コカイン・ベア (2022):映画短評
コカイン・ベア (2022)ライター4人の平均評価: 3
ラリックマ大暴走!
人体破壊など、エリザベス・バンクス監督なりの悪趣味要素が随所に出ている動物パニックもの。肝心なラリックマに関しては、出オチな部分もあるが、そんなクマにも重なる子どもたちの冒険譚と母親(『ジャイアント・ベビー』で映画デビューしたケリー・ラッセル)の愛が描かれたり、顔面凶器なレイ・リオッタが最期の怪演を魅せてくれたりと、1985年の時代設定に合わせた80`s映画のごった煮感が心躍らせる。すっかり役者の顔つきになってきたオシェア・ジャクソン・Jrもいい味を出すなか、救急隊員の件など、コメディとしても、ユルいところはしっかりユルい。なんだかんだ、いい話にまとめてしまう強引さも悪くない。
エリザベス・バンクス監督が快進撃!
クマがコカインを過剰摂取して大暴れ。それに巻き込まれる人々は、マヌケなキャラばかり。時代はお気楽な'80年代。かなりバイオレンスでスプラッタで、そのうえ良識ある人々が眉をひそめるバッドな笑いがたっぷり。そんな映画の監督を務めたのが、ジェームズ・ガン監督の盟友、エリザベス・バンクスだというのもポイントだ。
バンクスは、彼女が出演したガン監督のホラーコメディ『スリザー』(06)が大好きで、ずっとああいう映画を撮りたいと思ってたと発言。脚本は彼女ではなく『ザ・ベビーシッター~キラークイーン~』の脚本に参加したジミー・ウォーデンだが、その発言通り、『スリザー』っぽい味が満喫できる。
「やりすぎ」を求める人の期待に存分に応えるクマの暴走
大量のコカインでハイになった(であろう)クマというのが、実話が基と聞いてまずびっくり。最近の日本での凶暴クマのニュースが頭をよぎったりもするのでは?

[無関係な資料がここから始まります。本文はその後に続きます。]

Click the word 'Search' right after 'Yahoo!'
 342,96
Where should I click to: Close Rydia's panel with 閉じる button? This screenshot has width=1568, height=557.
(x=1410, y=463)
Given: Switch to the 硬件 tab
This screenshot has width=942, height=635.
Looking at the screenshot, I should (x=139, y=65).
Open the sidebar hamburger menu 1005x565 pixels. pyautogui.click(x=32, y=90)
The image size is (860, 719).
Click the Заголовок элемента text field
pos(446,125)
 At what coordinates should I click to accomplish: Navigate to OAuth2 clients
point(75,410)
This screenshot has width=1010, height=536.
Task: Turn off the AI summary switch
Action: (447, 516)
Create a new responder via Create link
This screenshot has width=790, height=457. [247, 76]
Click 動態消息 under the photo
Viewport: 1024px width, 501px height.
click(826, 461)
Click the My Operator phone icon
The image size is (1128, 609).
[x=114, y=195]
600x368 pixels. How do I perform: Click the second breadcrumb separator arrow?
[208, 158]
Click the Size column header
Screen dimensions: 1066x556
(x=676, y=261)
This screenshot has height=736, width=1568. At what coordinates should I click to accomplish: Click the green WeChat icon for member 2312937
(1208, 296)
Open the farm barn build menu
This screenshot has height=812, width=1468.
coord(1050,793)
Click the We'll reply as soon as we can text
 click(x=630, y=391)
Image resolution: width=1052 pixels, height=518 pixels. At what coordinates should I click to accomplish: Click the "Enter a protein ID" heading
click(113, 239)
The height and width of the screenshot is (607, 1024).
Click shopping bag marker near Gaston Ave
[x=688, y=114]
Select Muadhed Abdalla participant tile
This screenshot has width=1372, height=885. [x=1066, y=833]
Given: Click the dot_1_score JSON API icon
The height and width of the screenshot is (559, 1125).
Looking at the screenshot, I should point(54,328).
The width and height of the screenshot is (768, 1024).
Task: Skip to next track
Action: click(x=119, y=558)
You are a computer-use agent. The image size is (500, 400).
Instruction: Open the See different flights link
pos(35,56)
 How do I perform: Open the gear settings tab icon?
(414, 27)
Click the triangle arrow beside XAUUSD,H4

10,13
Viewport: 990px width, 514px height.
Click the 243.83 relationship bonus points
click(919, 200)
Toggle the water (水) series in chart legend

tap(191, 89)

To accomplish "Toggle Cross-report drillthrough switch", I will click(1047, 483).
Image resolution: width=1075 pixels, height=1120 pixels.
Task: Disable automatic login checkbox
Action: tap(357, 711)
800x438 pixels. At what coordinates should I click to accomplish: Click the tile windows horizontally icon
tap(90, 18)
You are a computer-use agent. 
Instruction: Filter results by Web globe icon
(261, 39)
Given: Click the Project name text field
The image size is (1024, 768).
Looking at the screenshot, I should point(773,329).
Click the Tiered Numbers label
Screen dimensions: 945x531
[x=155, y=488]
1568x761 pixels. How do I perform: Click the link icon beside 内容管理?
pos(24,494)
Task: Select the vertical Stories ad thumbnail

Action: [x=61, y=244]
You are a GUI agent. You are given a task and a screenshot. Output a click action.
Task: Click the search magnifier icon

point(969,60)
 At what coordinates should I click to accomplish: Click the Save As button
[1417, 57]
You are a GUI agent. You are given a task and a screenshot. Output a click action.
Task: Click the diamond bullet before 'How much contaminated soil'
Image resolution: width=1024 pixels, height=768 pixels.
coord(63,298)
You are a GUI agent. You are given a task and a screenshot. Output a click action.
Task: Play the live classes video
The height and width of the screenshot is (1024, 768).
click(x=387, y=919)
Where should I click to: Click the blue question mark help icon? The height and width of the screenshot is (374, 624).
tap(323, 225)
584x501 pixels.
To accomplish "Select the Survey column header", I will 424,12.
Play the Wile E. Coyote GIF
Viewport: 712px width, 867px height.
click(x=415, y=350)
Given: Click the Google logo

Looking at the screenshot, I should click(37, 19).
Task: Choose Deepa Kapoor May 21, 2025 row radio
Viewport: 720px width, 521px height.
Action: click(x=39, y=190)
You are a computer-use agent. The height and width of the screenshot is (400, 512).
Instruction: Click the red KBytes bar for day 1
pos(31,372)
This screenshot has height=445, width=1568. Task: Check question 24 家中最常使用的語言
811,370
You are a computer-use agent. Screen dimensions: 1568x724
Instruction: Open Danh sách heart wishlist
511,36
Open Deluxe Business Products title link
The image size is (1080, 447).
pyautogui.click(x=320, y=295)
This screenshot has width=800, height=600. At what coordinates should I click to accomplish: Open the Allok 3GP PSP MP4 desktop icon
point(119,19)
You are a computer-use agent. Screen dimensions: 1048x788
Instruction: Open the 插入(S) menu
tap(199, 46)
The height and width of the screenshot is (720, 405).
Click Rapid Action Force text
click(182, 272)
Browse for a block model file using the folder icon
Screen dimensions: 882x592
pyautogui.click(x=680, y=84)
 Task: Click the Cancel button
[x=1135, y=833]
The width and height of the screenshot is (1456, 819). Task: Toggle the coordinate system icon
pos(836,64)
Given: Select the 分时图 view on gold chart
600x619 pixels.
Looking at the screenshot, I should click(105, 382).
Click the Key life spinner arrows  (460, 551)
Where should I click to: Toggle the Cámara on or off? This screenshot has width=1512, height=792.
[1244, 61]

最初の犠牲者が出るシーンから、その描写には遠慮ナシで、徹底的にクマの暴走を描く作り手の姿勢に敬服。「この人は助かるだろう」との予想を軽々と超え、目を覆うバイオレンスと(いい意味で)バカバカしいセンスの絶妙ブレンドで、モンスターパニック映画の正統派を突き進む。
デジタルによるクマの造形は、もはやアートの域。目の奥から、野生動物が「いっちゃってる」感覚まで伝わってきた! 人間たちのコカイン争奪戦はとにかくチョロいノリで、ちょうどいい箸休めに。
笑いと残酷さが散りばめられたB級娯楽映画
いかにもフィル・ロードとクリストファー・ミラーの製作らしい作品。実話にインスピレーションを受けているとはいえ、“コカイン”と“熊”の組み合わせの妙から広がっていったのであろうことは明白。設定の面白さが売りなので話は薄いものの、90分間にショック、笑い、残酷さが散りばめられている。自分たちが何をやっているかきっちりわかっているB級映画。ロードとミラーが監督をクビにされた「ハン・ソロ」つながりのオールデン・エアエンライク、「フロリダ・プロジェクト」の頃から成長したブルックリン・プリンス、残念にも昨年お亡くなりになったレイ・リオッタなど、ユニークで幅広い顔ぶれのキャストも楽しい。